7. The findings recorded by the Labour Court in its order dated February 25, 1966 are as follow. The appellant was a permanent employee of the Company, though he had been in service only for about a year. Before approaching the Labour Court under Section 31(3) of the Act, he had properly complied with the proviso to the said section. The order dated May 3, 1963 discharging the workmen from service was not vitiated by mala fides, nor was it prompted with a view to victimize the appellant for his Labour Union activities. The serving of the charge-sheet by Sri Bagrodiya, who was then Secretary of the Factory Manager was valid and the enquiry conducted by Sri Abde Ali and Shri Trivedi was also proper, as the latter two officers had been given the power to conduct inquiries. For the non-production of the slips, required by the appellant during the inquiry proceedings, both the appellant and the Company are responsible. The appellant did not make the request for their production at the proper time. The appellant may have made a request to Jodha Ram for destroying three pages in the Work Register in order to escape punishment, but that circumstance is not decisive one way or the other. The appellant must have made such a request either to cover up the mistake committed by him or to escape punishment being imposed for his misconduct. The order dated May, 3, 1963 has not been passed by the Manager and therefore it is not valid. A defect has taken place in the enquiry by the non-production of the slips required by the appellant. The plea of the appellant that he had issued the extra slips to Bhagirath due to mistake or inadvertence cannot be accepted and there is no evidence to support that plea. It is established that Bhagirath was given additional slips by the appellant and on that basis he was removing extra material from the premises of the Company. If Bhagirath had not been caught at the gate, the Company would have been put to serious loss. Though the misconduct as such is not fully proved, there is a very strong suspicion about the conduct of the appellant in issuing additional slips to Bhagirath and therefore his honesty has become open to considerable doubt and as such it is not desirable to reinstate the workmen in the service of the Company.

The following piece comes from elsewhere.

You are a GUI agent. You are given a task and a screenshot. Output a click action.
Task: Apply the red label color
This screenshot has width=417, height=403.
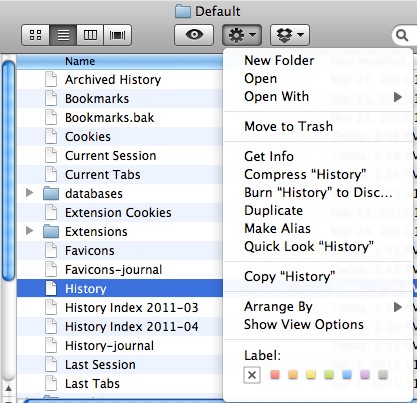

8. On the above findings, the Labour Court ordered the Company to pay the workmen concerned five months' salary as also one month's salary due to him in lieu of notice. At this stage it may be mentioned that the Labour Court has itself considered the materials that were available before the Enquiry Officer and the additional materials placed before it and recorded the above findings. From the above it will be seen that the order dated May 3, 1963 has been held to be invalid by the Labour Court for two reasons : (1) It has not been signed by the Manager; and (2) the inquiry proceedings are vitiated by the circumstance that certain slips required by the appellant were not produced by the Company.

9. The respondent Company filed revision petition No. 46/MPIR of 1966 before the Industrial Court, Madhya Pradesh, challenging the decision of the Labour Court. The workman also filed revision No. 50/MPIR of 1966 against the order of the Labour Court challenging the findings recorded against him and also declining to direct the management to reinstate him. The revisions by the Company and the workman were filed under Section 66 and 67 of the Act. The Industrial Court by its order dated September 27, 1966 accepted the revision petition filed by the Company and held that the order dated May 3, 1963 is valid and that the domestic enquiry held by the management does not suffer from any infirmity. The revision filed by the workman was dismissed. The result was that the order of the Company discharging the workman from service was held to be good.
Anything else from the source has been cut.